Today I opened Shurley English (book 2) to begin another lesson with my 3rd grade son and then I sat it aside with a “why bother” attitude. You know what happened? Yesterday during quiet reading time I curled up on the couch with John Holt’s essay, “How Teachers Make Children Hate Reading” from On Education. Reading something like that can be a dangerous thing. It can make you toss out jingles like: a sentence sentence sentence is complete complete complete when five simple rules it meets meets meets, in favor of five minutes of something new called free writing. I’d never done it with my third grader before and you know why? Because he doesn’t know all the words.

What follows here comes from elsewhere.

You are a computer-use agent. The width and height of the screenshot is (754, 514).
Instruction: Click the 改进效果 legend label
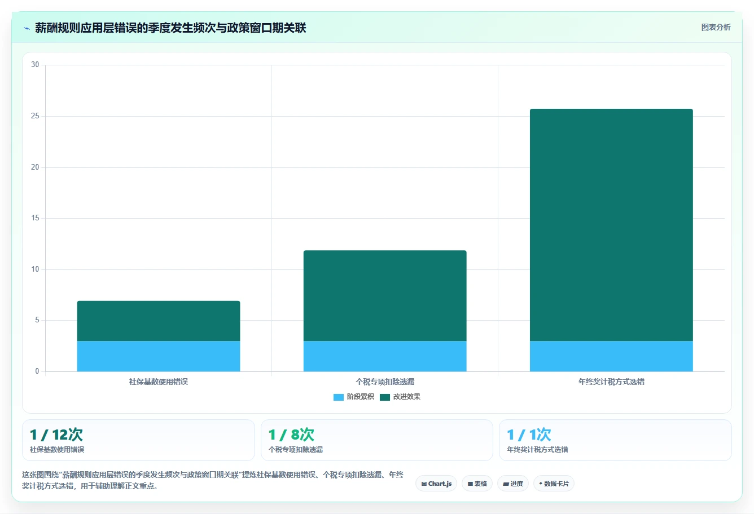click(407, 397)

He doesn’t know a good many of the words that he knows even. But we did it anyway. He wrote, carefully sounding out each word and asking for help on just a couple. At the end he suggested we make it a real sentence and so he added a period then encouraged me to read it aloud. He was very proud. And I wondered why not knowing all the words held me back from letting him write.
Can I tell you something? My dearly beloved homeschooled kids don’t like to read.
They love to be read to. They beg to be read to. Even the big ones. They love to hear stories and listen to books on cds and can be motivated to read a book on their own and even enjoy it if it’s the right book. But they seldom pick up a book to read in the car for enjoyment like I do or stay curled up in a chair all afternoon because they just can’t put that Nancy Drew book down (like I did). It makes me sad. And I’m pretty sure I went horribly wrong during that painful tug of war time called teaching them to read.
I swear to set things right.
John Holt has encouraged me.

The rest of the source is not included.